Les extraits suivants illustrent un schéma d’abus systématiques :

Téhéran : les soins médicaux comme outil de répression

Un employé hospitalier a rapporté que lorsque le nombre de manifestants blessés a explosé, la direction de l’hôpital n’a pas renforcé les effectifs. Au contraire, des gardes ont été annulées afin de permettre aux forces de sécurité d’opérer librement. Les familles ont été contraintes de payer des sommes considérables et de signer des engagements écrits pour pouvoir récupérer les corps de leurs proches.

Dans un cas précis, un garçon de 12 ans est mort après avoir été touché par balle, faute d’avoir reçu une transfusion sanguine. Sa famille n’a pas été autorisée à le voir. On leur a simplement dit :

« Votre enfant a été transféré à Kahrizak. Allez le chercher parmi les corps enveloppés de plastique. »

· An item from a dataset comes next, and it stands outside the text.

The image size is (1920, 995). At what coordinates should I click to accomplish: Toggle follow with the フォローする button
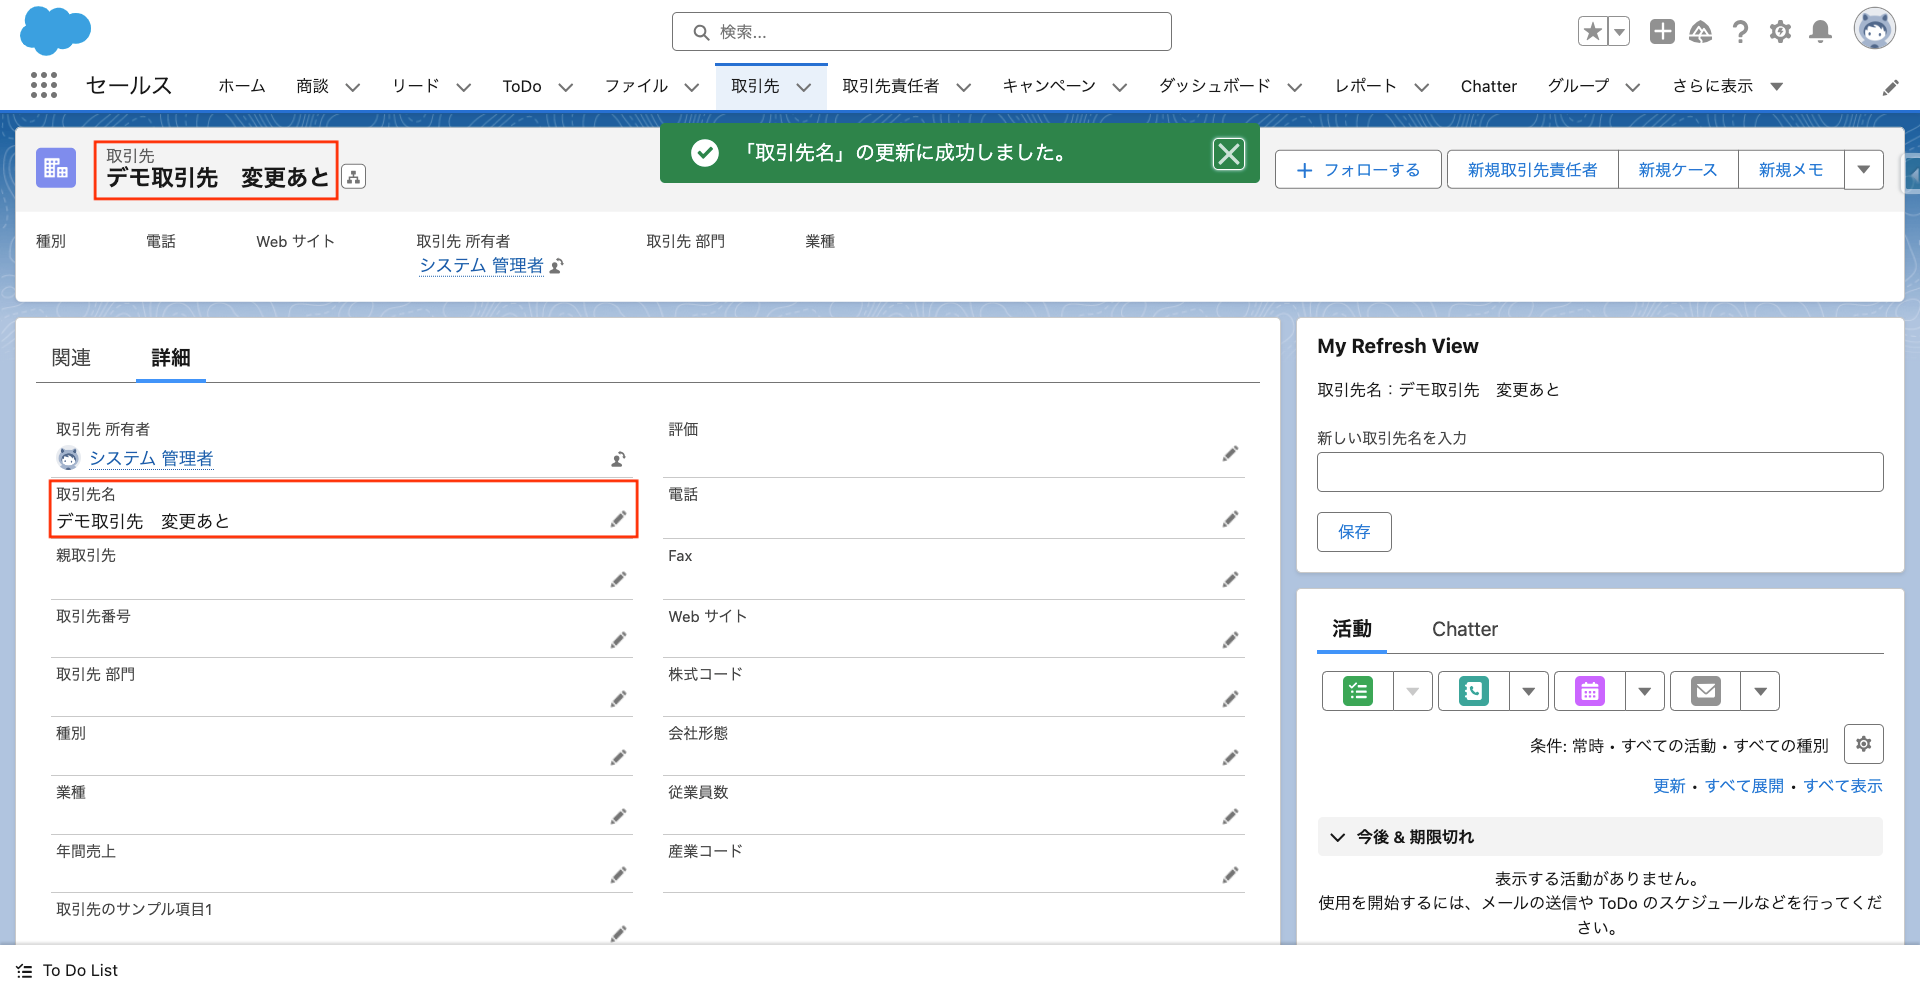1357,169
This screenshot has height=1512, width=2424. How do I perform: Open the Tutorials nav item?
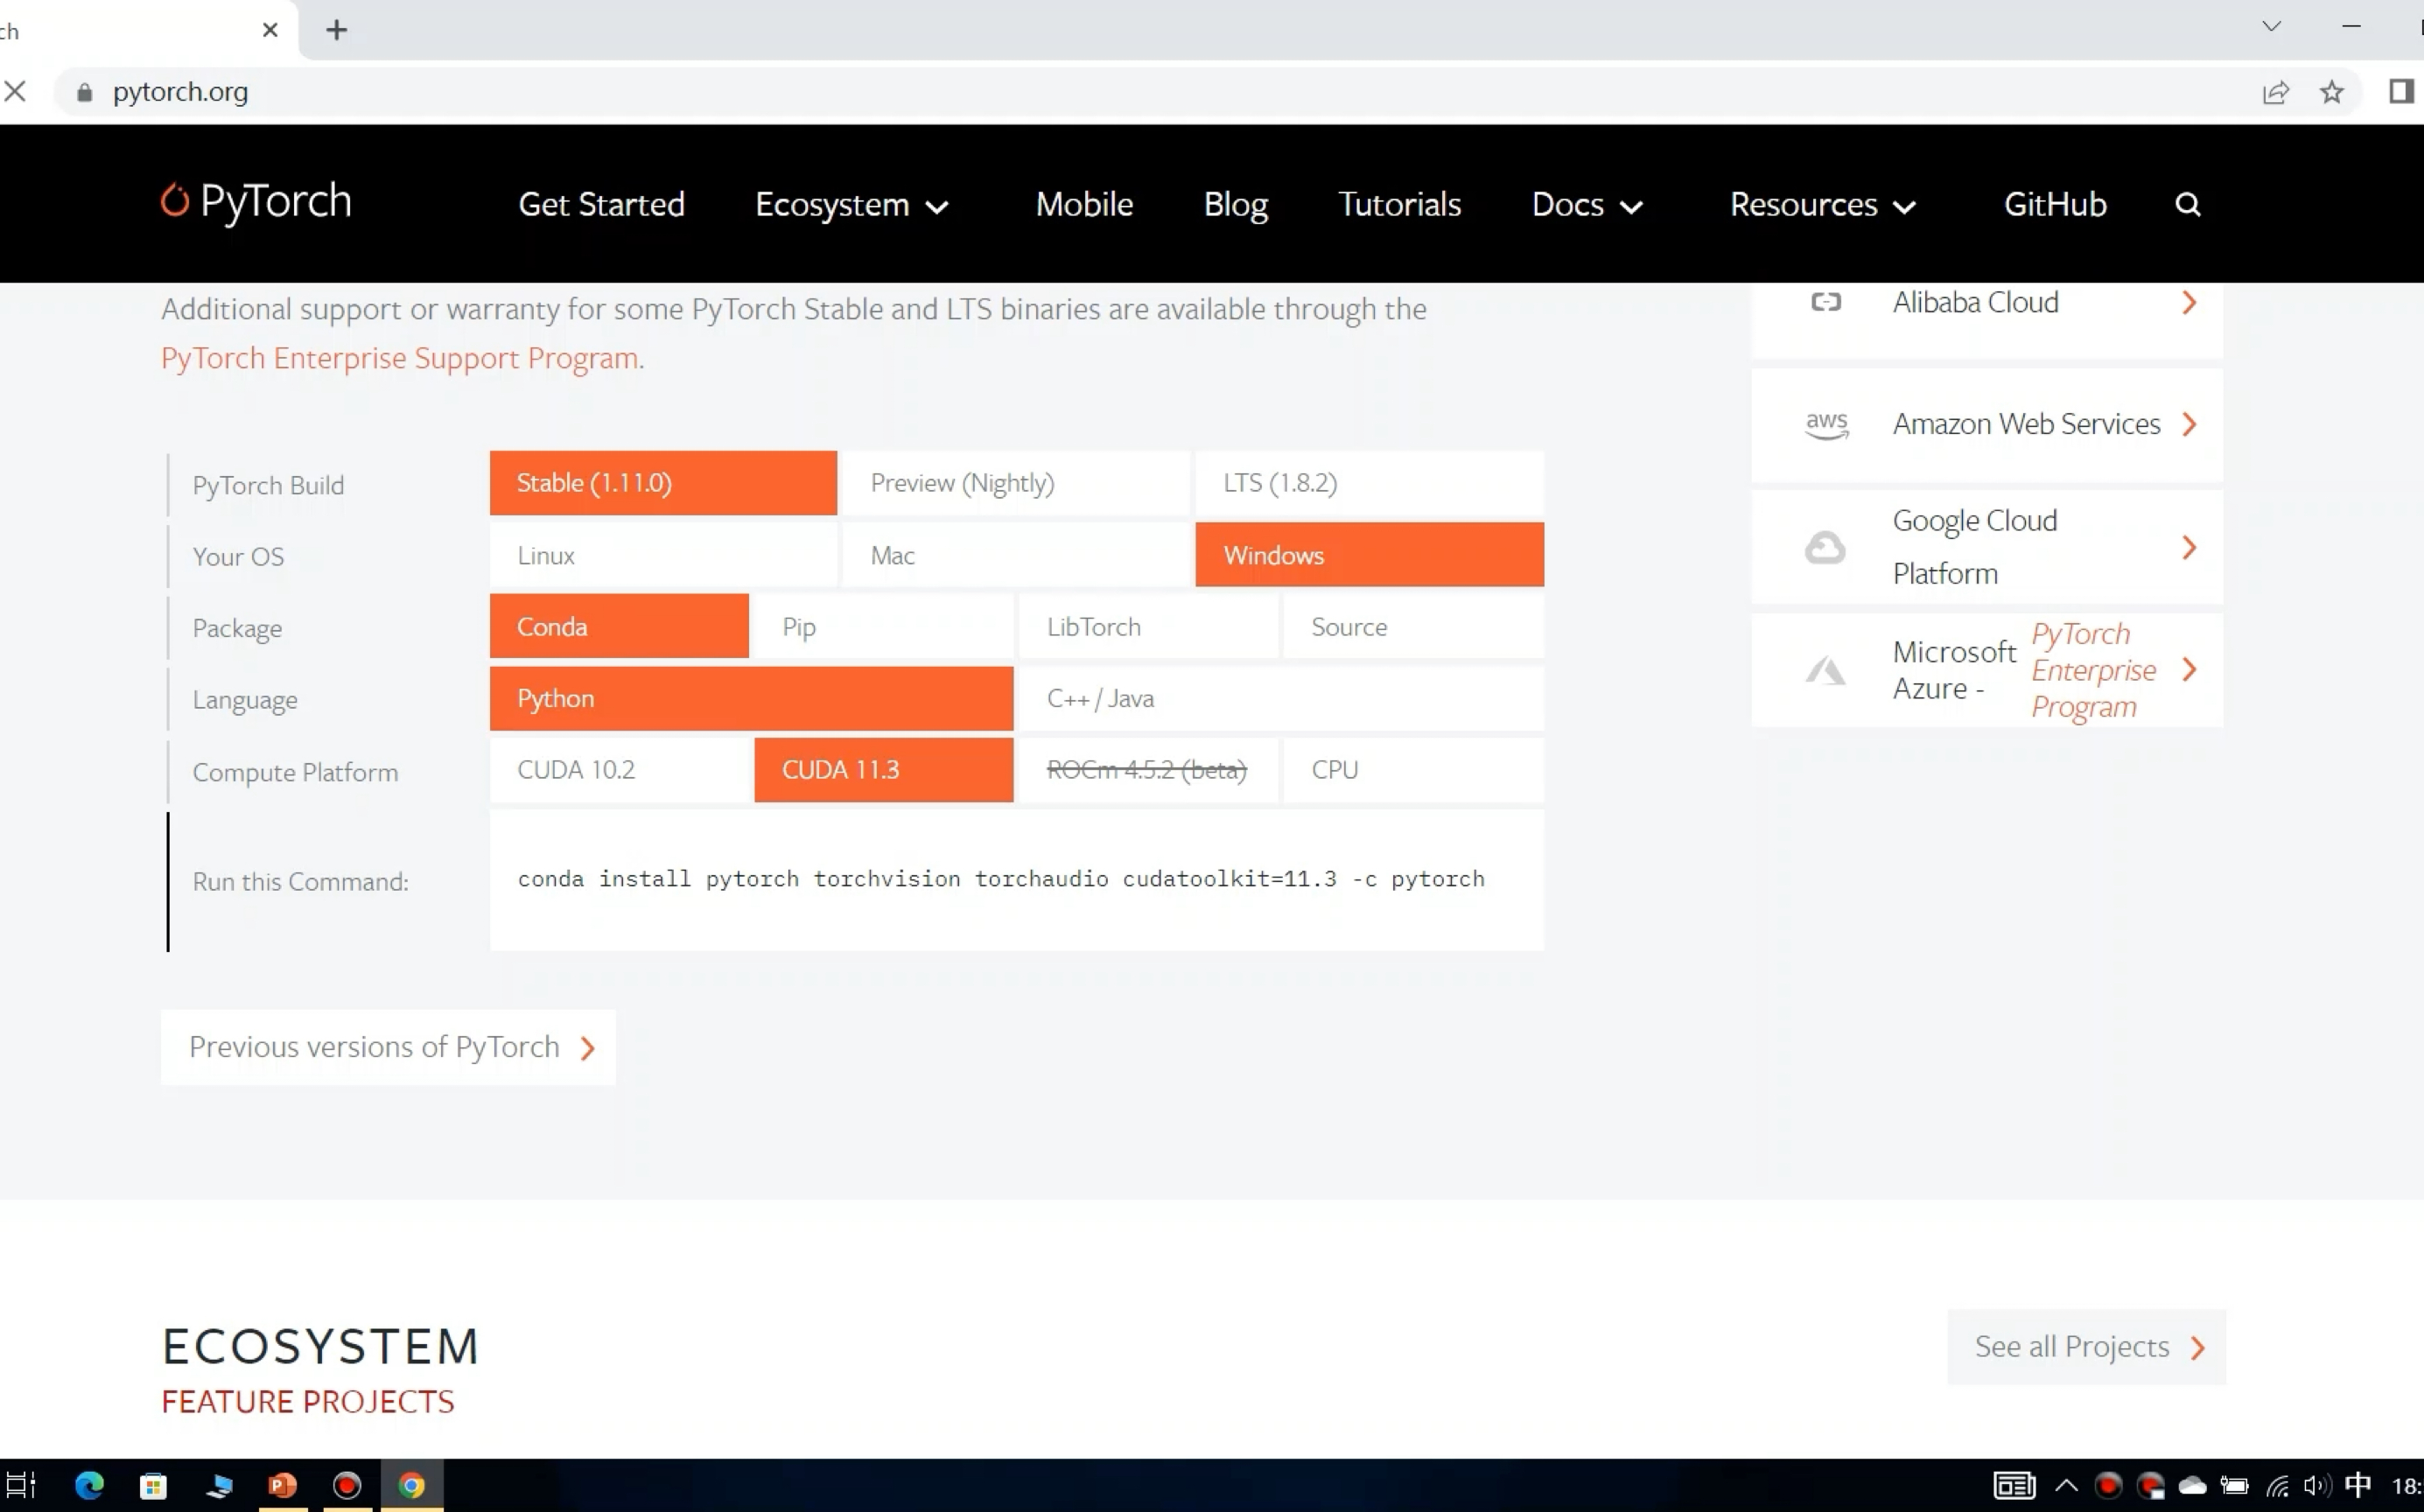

Borujerd : effacer les preuves

Des informations en provenance de Borujerd indiquent que le personnel médical a reçu l’ordre de ne pas soigner les manifestants blessés. Certains morts auraient été brûlés afin d’éliminer toute preuve. Les pharmacies ont été sommées de refuser de vendre les fournitures médicales de base telles que des bandages ou des désinfectants.

Chiraz : les hôpitaux transformés en pièges de renseignement

À Chiraz, les familles cherchant à faire soigner des blessés ou à récupérer des corps ont été contraintes de remplir des formulaires détaillés — une tentative manifeste d’extraction de renseignements et d’intimidation des proches. Selon les témoins, la peur parmi les autorités était palpable.

De nouveau Téhéran : une société en suspens

Un autre témoignage en provenance de Téhéran décrit une ville retenant son souffle. De nombreux manifestants blessés se cachent dans des habitations privées, où des citoyens leur prodiguent des soins médicaux avec fierté et solidarité. Un témoin a raconté qu’après l’utilisation de grenades assourdissantes, les manifestants se sont repliés dans des ruelles tandis que les forces de sécurité hésitaient à les suivre, visiblement ébranlées.

Une femme âgée a saisi l’instant en une seule phrase :

« Ça ne marchera pas. Ils ont des armes — sommes-nous censés être désarmés ? »

Cette phrase est peut-être le résumé le plus juste de la réalité actuelle de l’Iran. C’est le son d’une société qui dépasse la peur.

Lorsque la violence est devenue nue et que même les blessés se sont vu refuser toute compassion, la barrière psychologique de la terreur s’est effondrée — et la puissance collective a commencé à prendre forme. La vue de Gardiens de la révolution (pasdarans) scandant « Heidar, Heidar » en groupes agressifs ne signale plus la force, mais la peur : la peur d’un régime confronté à une population qui se prépare à une confrontation finale.